The Volunteer Who Changed A Boy’s Life
One of the greatest joys that I have when I visit grantee-partners, is meeting the volunteers who support children and strengthen families. On my site visits, I meet so many women and men who give their hearts and minds, time and talent to transform the lives of the most vulnerable members of their community.
They provide a range of support: listening and attentive ears to make sure children are heard; problem solving skills to overcome obstacles that keep children out of school; outreach and relationship-building to ensure children are attended to when they go to the clinic; food to make sure the children get a daily meal to nourish their bodies.
Many of these volunteers give selflessly, even though they themselves have very little. Their own stories both break my heart and lift my spirits. They are the everyday heroes that sacrifice the little they have to make sure that each child is seen, heard and cared for, with intimacy and consistency.
On my most recent trip to Zimbabwe, I visited the Bongani Orphan Care Program of the United Congregational Church of Southern Africa.
While touring their facilities where they have a daycare center, I met a little boy. I will call him Sipho (not his real name—a nickname which means “gift”). Sipho was here to play with other children on the playground.
As I greeted him, one of Bongani’s volunteers, Mrs. Phakathi, walked up to us. There was a tenderness and joy in her voice as she asked Sipho how he was doing. “Are you going to grade one next year?” Sipho shook his head “no” in response.
“I think he is ready,” Mrs. Phakathi told me. “I will follow-up with his grandmother to find out why he is not yet registered. He probably needs a birth certificate.”
After chatting with us for a few minutes, Sipho left to join his friends. Then Mrs. Phakathi told me Sipho’s story.
By the tender age of four, Sipho and his siblings had lost both their mother and their father. They were now under the care of their elderly grandmother, living in a high-density suburb of Bulawayo. When Bongani identified Sipho’s household as requiring assistance, this young boy was not well. He was malnourished and had sores all over his body.
His grandmother was doing her best, but she had very little to help her grandchildren.
Bongani’s program provided meals for the family and took Sipho to the clinic to get treatment. But more than that, they visited the family on a regular basis, sometimes just to sit with Sipho and find out how he was doing. In other cases, they came to help Sipho’s grandmother with a specific problem, like getting a death certificate for Sipho’s mother. As Sipho regained his health, he was enrolled in Bongani’s preschool program.

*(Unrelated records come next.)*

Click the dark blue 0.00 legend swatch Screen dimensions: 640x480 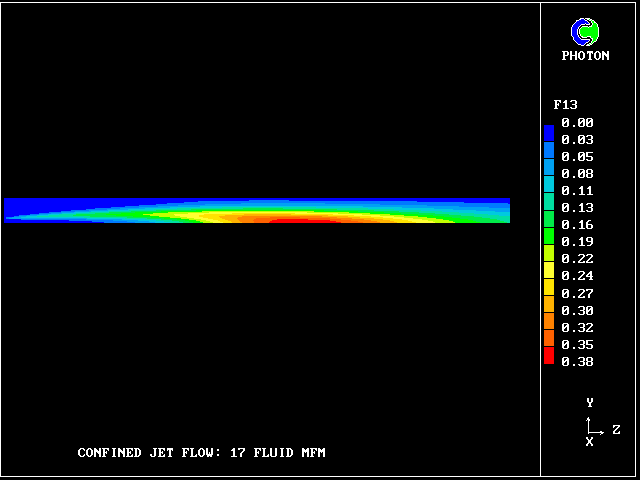[x=549, y=130]
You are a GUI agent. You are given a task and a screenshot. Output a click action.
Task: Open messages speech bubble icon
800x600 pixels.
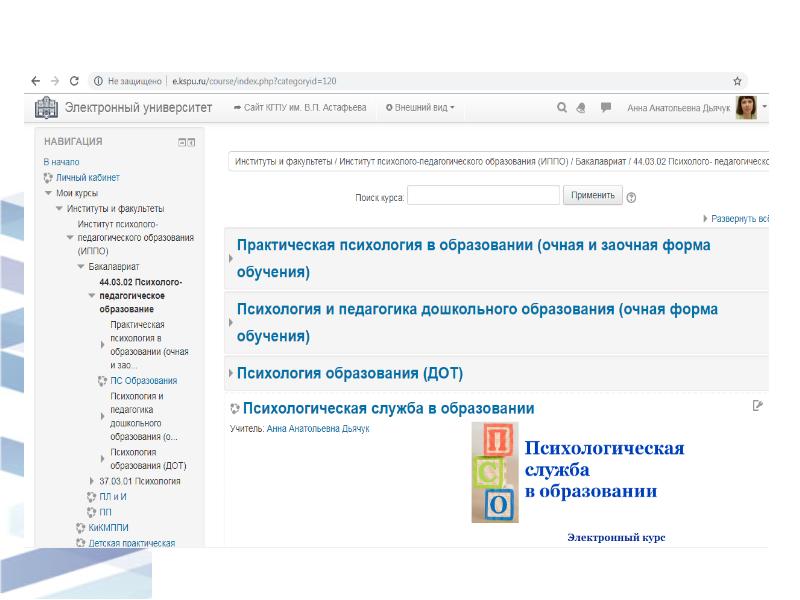point(606,108)
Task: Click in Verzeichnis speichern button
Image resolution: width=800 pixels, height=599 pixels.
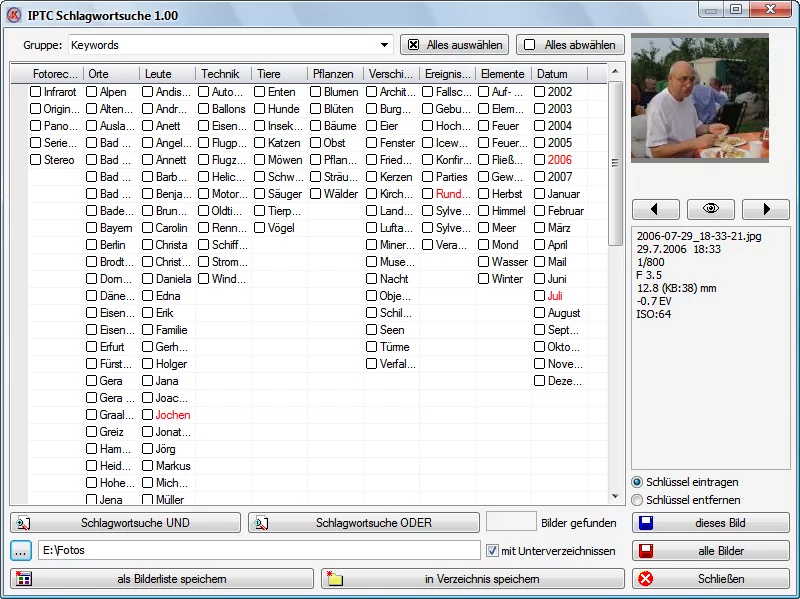Action: tap(472, 579)

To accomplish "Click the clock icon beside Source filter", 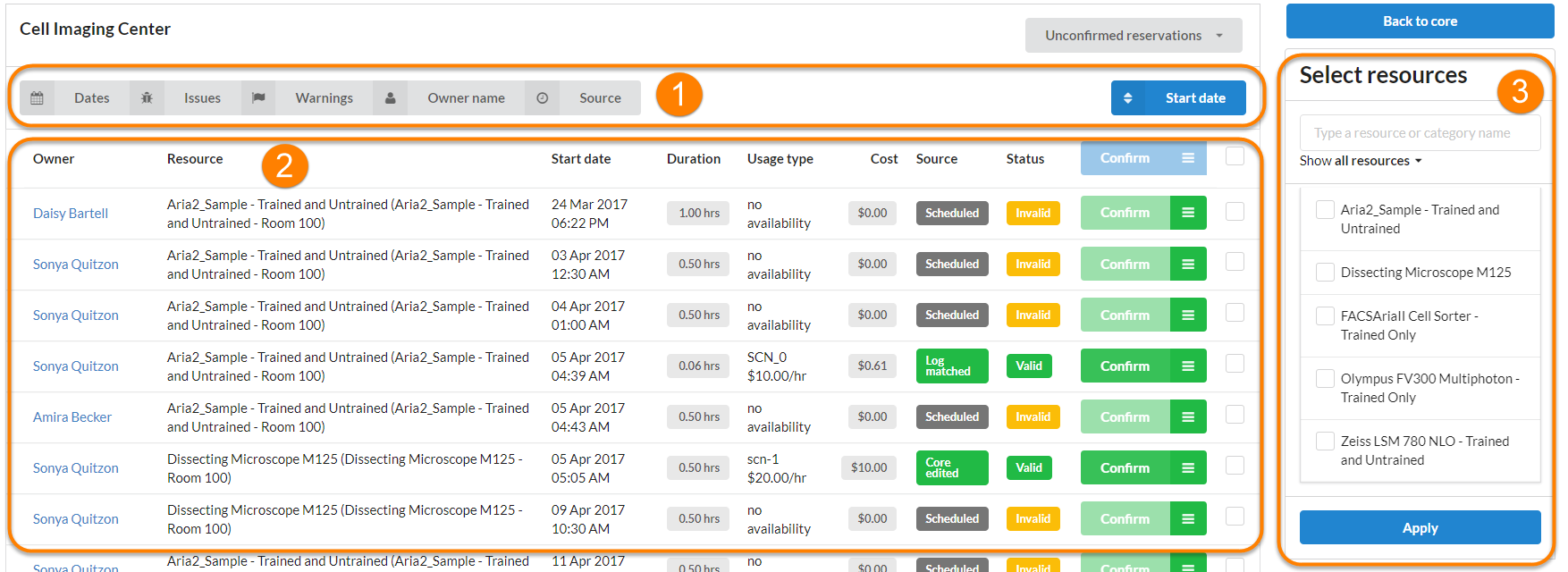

Today, Sipho is healthy, strong, and full of energy. He is playing with other children in his community. He has been doing well at preschool, where he is learning to write his name.
"Your eyes are a little red,” Mrs. Phakathi observed. “I will come and see your grandmother and make sure we take you to the clinic for a visit to find out what is going on. We should not wait until it becomes a serious problem.”
I didn’t meet Sipho’s grandmother. But I know she is old and struggling to make ends meet. She is left all alone to care for her grandchildren at a time when her children would normally be taking care of her.
What is heartening is that she does not have to bear the burden alone. Mrs. Phakathi knows Sipho almost as intimately as his grandmother does. She is involved and engaged in his life. She knows how he is performing in preschool. She notices that his eyes are red and quickly makes a plan to make sure he gets a check-up. She is eager to make sure that Sipho is enrolled in first grade.
As she mentioned the issue of the birth certificate, I could tell that she was already planning how she would navigate the halls of the Registrar’s office to make sure Sipho gets the precious piece of paper that will allow him to enroll in school. And that she would advocate for Sipho to make sure that the Bongani Orphan Program will pay his school fees and buy him a school uniform, school shoes, a pencil, and a ruler.
With the love and care of Mrs. Phakathi—one of hundreds of volunteers that work with the Bongani Orphan Care Program—Sipho is able to laugh and play with other children. Because of her commitment and sacrifice, and the support of Bongani’s staff, I know Sipho is now attending first grade.